### [Passage provided]
%%

There are tactics that cheaters use to hide their affairs. One of them is to say they need "privacy." For what, they don't say. If she wants privacy, she can go in the bedroom by herself (without her computer and phone) and be alone all she wants. Or sit in her car. What she means is, "I want to be able to continue to cheat on you and you not find out about it. It's too hard to hide it if you can see my phone bill and texts."

You want advice on staying married, but unfortunately, it takes two to tango and it takes two to stay married.

You can stay married all you want just the way you are now.

No one on this forum can stop your wife from cheating on you.

A lot of people on this forum have read a lot of stories of cheating, we have all read your story before, the ones who are in denial of their own wives cheating on them soon should be chiming in to tell you to divorce your cheating wife immediately.

I am not saying to divorce your wife, but I am saying to look at the story you are posting objectively, as another would see it, and tell me what conclusion you would arrive at.

Trust is always earned, it never comes with marriage just because it's marriage. If you had trust when you married, it's because she earned it before you got married.

You will get no guarantee you can save your marriage. But the way you have been acting throughout your marriage and especially in response to your wife's affairs (the ones you know about - if she cheated on you at a party while you were there, you really can't say she had no other opportunities to cheat because you are so busy and close to each other) - your actions in response to your wife's cheating have been an epic fail.

%%

### [Data excerpts]
%%

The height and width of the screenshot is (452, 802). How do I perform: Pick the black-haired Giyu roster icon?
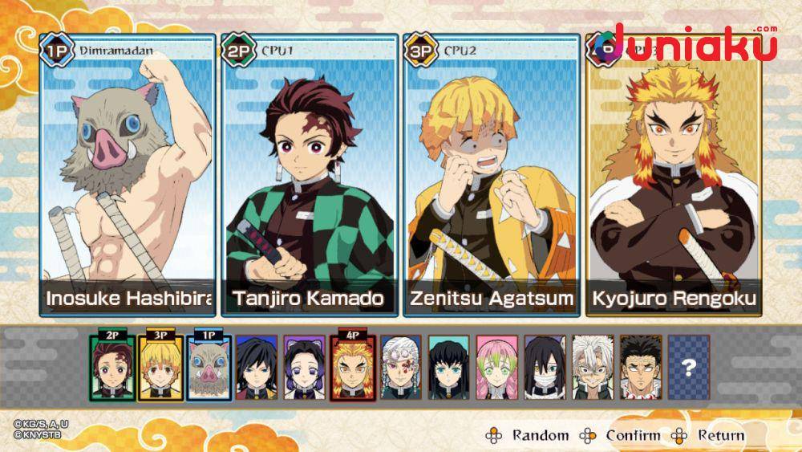[257, 368]
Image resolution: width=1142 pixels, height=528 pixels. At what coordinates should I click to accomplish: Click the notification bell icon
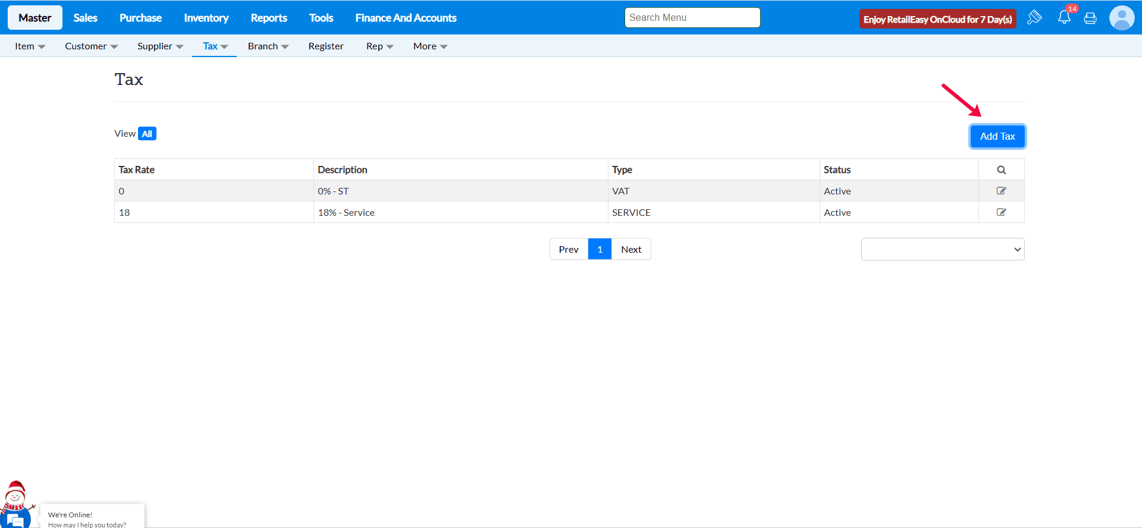click(x=1064, y=18)
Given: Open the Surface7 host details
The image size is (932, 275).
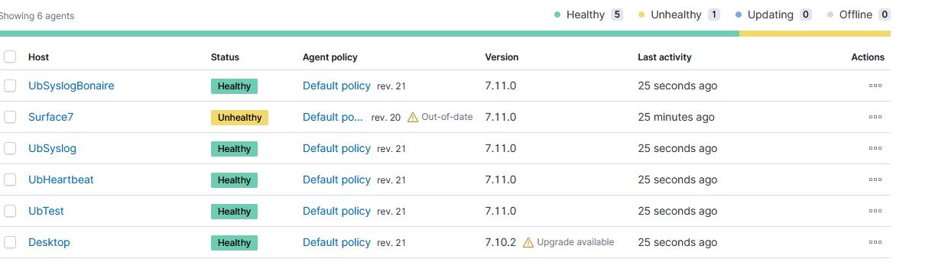Looking at the screenshot, I should coord(50,117).
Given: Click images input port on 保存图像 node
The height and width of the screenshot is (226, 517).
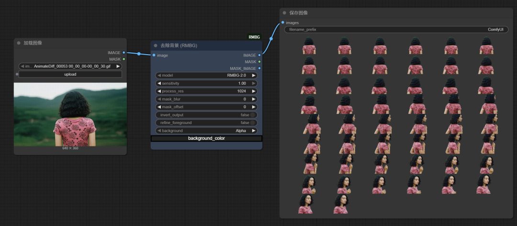Looking at the screenshot, I should point(283,23).
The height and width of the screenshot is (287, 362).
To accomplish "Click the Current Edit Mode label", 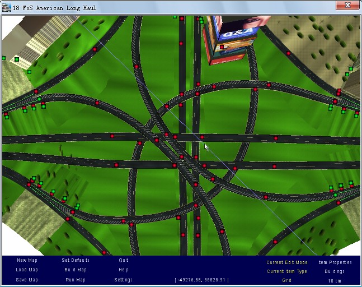I will click(287, 262).
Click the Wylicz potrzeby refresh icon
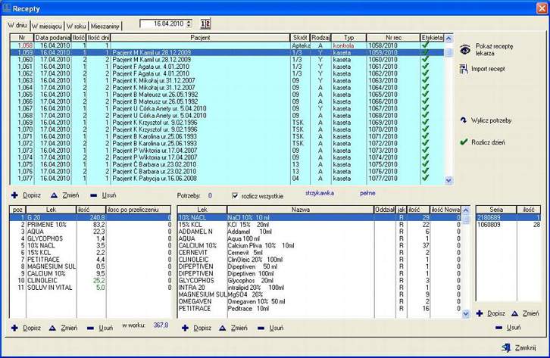 (464, 120)
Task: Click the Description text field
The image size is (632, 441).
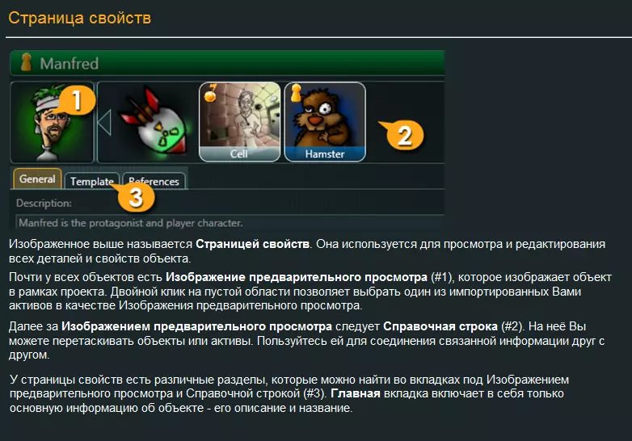Action: coord(230,223)
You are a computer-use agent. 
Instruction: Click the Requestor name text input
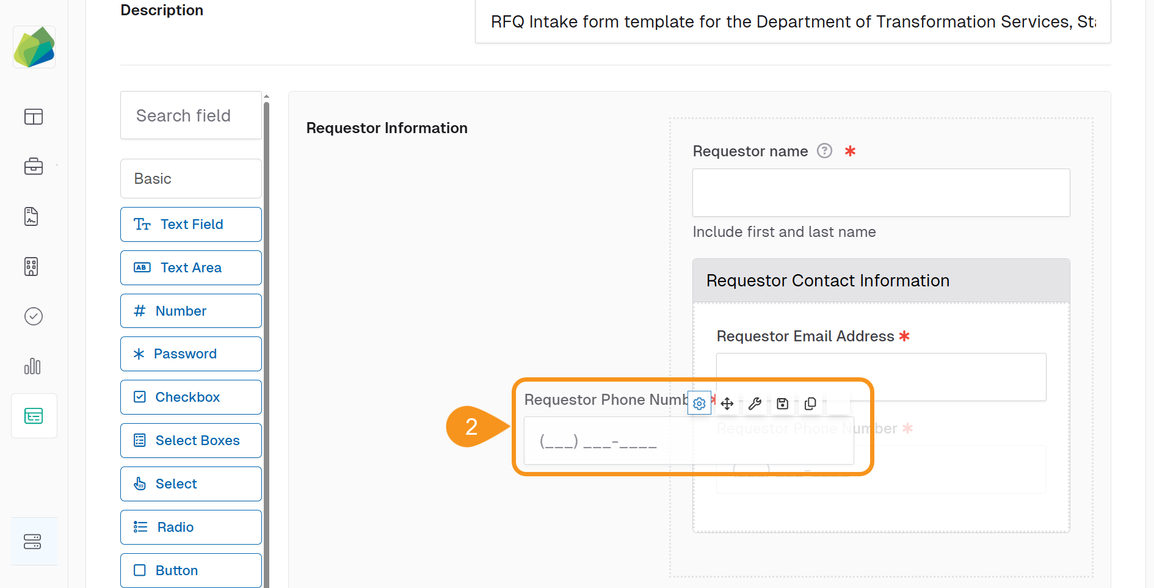tap(880, 193)
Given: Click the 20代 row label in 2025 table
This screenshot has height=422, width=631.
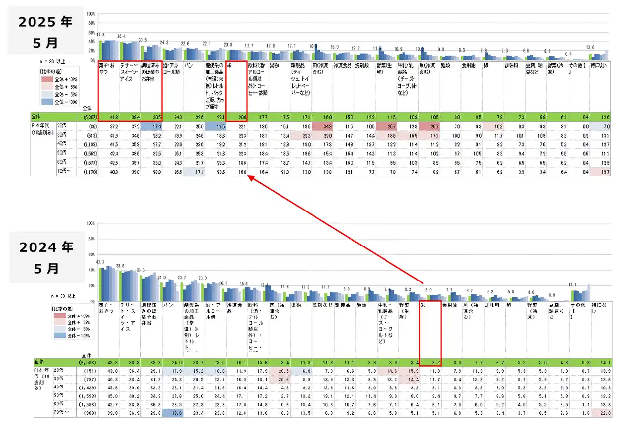Looking at the screenshot, I should 63,126.
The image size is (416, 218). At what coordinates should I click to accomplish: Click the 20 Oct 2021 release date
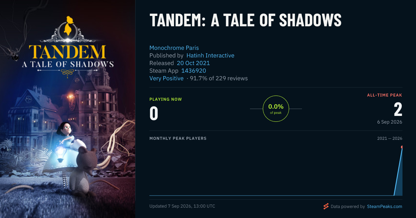tap(193, 63)
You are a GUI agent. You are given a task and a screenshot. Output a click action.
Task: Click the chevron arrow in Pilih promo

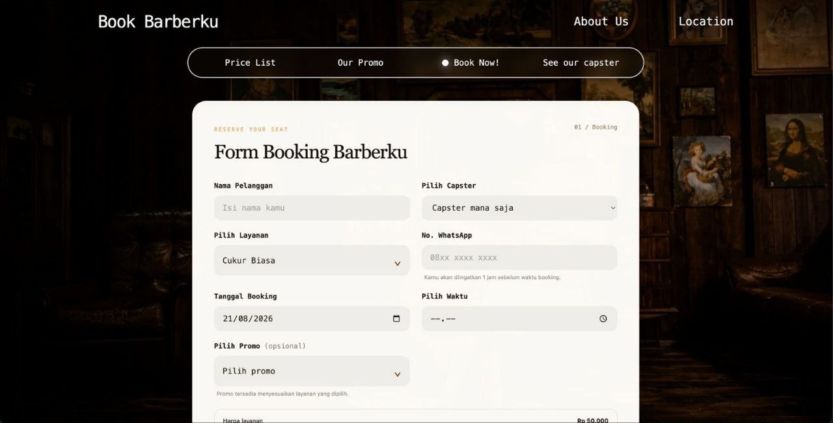tap(397, 374)
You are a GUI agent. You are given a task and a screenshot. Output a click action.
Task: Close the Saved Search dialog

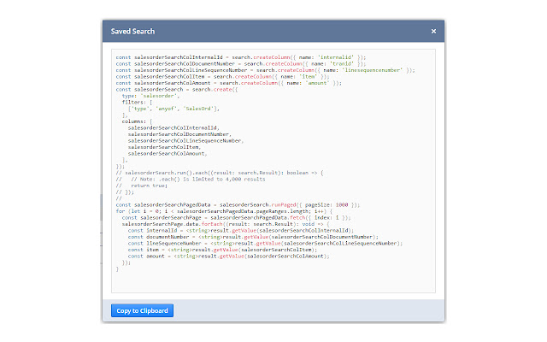click(x=433, y=32)
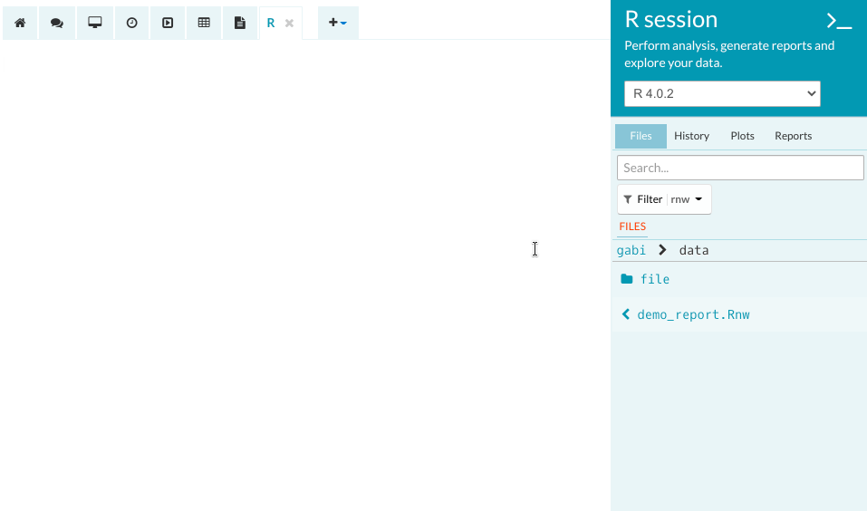Select the Reports tab
The height and width of the screenshot is (511, 867).
pyautogui.click(x=793, y=136)
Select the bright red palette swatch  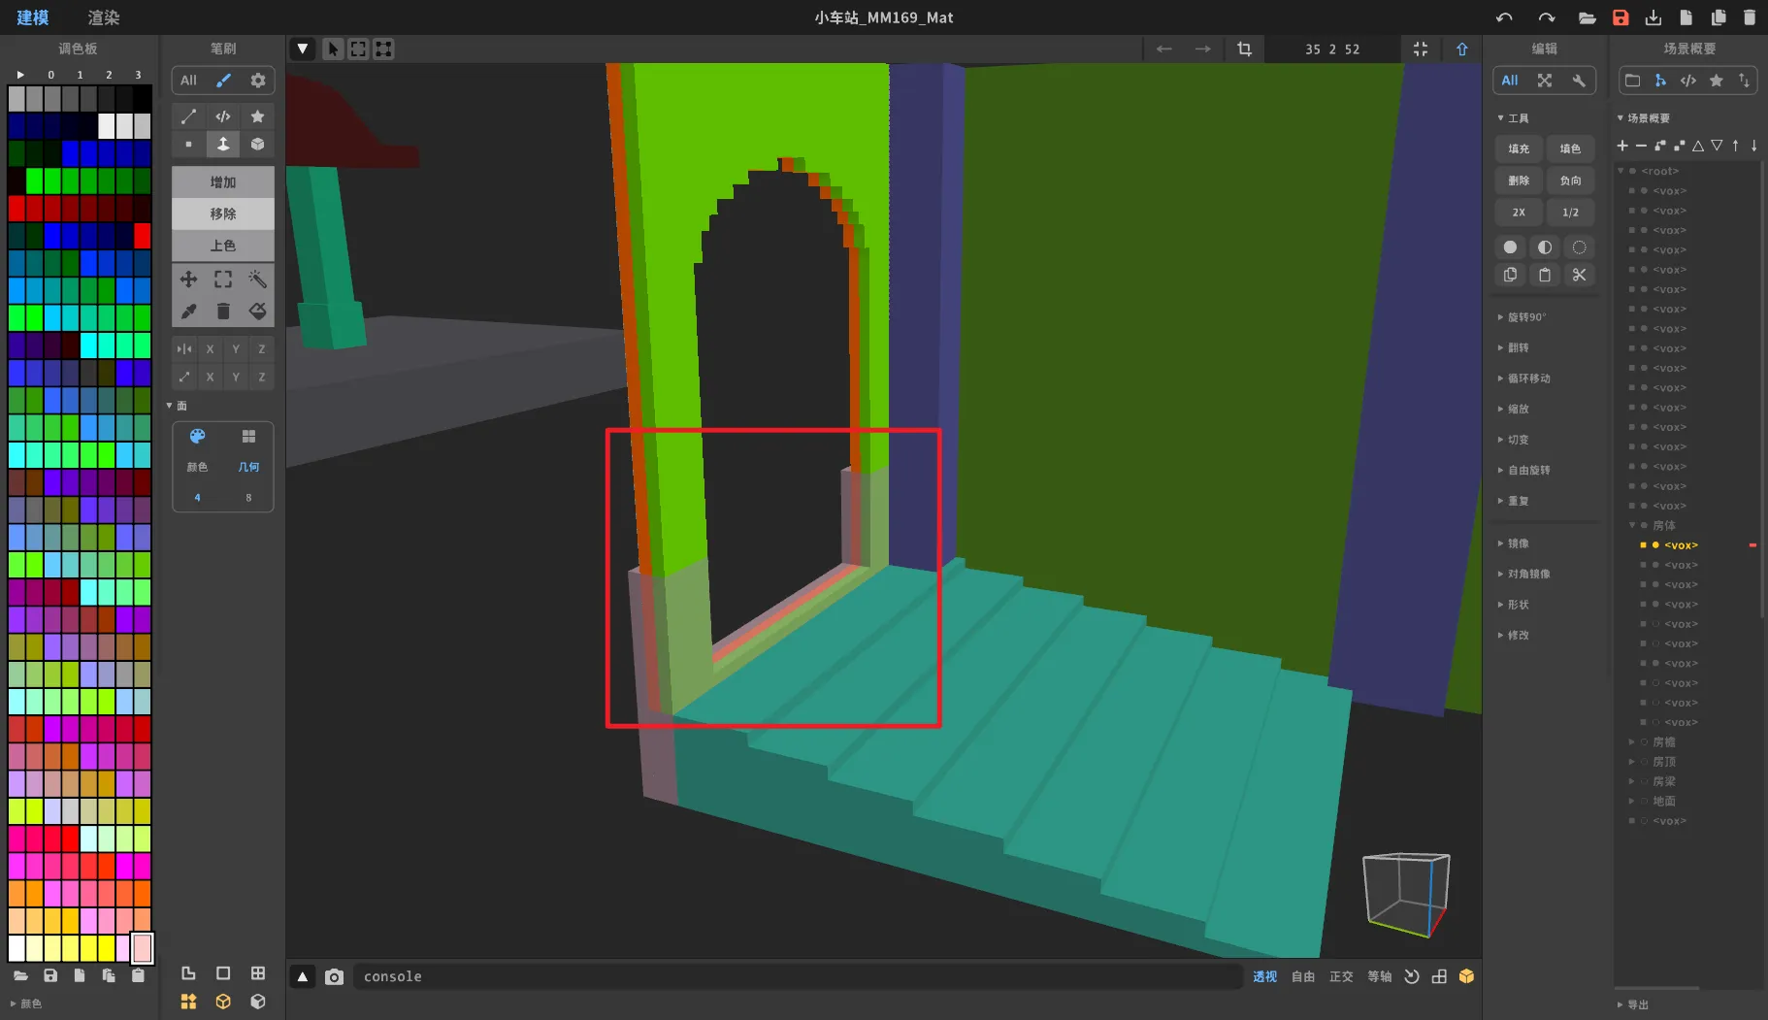coord(142,235)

%%

### [Directions]
Please copy out the full forum reply about a cheating wife, word for word.

### [Response to the exercise]
There are tactics that cheaters use to hide their affairs. One of them is to say they need "privacy." For what, they don't say. If she wants privacy, she can go in the bedroom by herself (without her computer and phone) and be alone all she wants. Or sit in her car. What she means is, "I want to be able to continue to cheat on you and you not find out about it. It's too hard to hide it if you can see my phone bill and texts."

You want advice on staying married, but unfortunately, it takes two to tango and it takes two to stay married.

You can stay married all you want just the way you are now.

No one on this forum can stop your wife from cheating on you.

A lot of people on this forum have read a lot of stories of cheating, we have all read your story before, the ones who are in denial of their own wives cheating on them soon should be chiming in to tell you to divorce your cheating wife immediately.

I am not saying to divorce your wife, but I am saying to look at the story you are posting objectively, as another would see it, and tell me what conclusion you would arrive at.

Trust is always earned, it never comes with marriage just because it's marriage. If you had trust when you married, it's because she earned it before you got married.

You will get no guarantee you can save your marriage. But the way you have been acting throughout your marriage and especially in response to your wife's affairs (the ones you know about - if she cheated on you at a party while you were there, you really can't say she had no other opportunities to cheat because you are so busy and close to each other) - your actions in response to your wife's cheating have been an epic fail.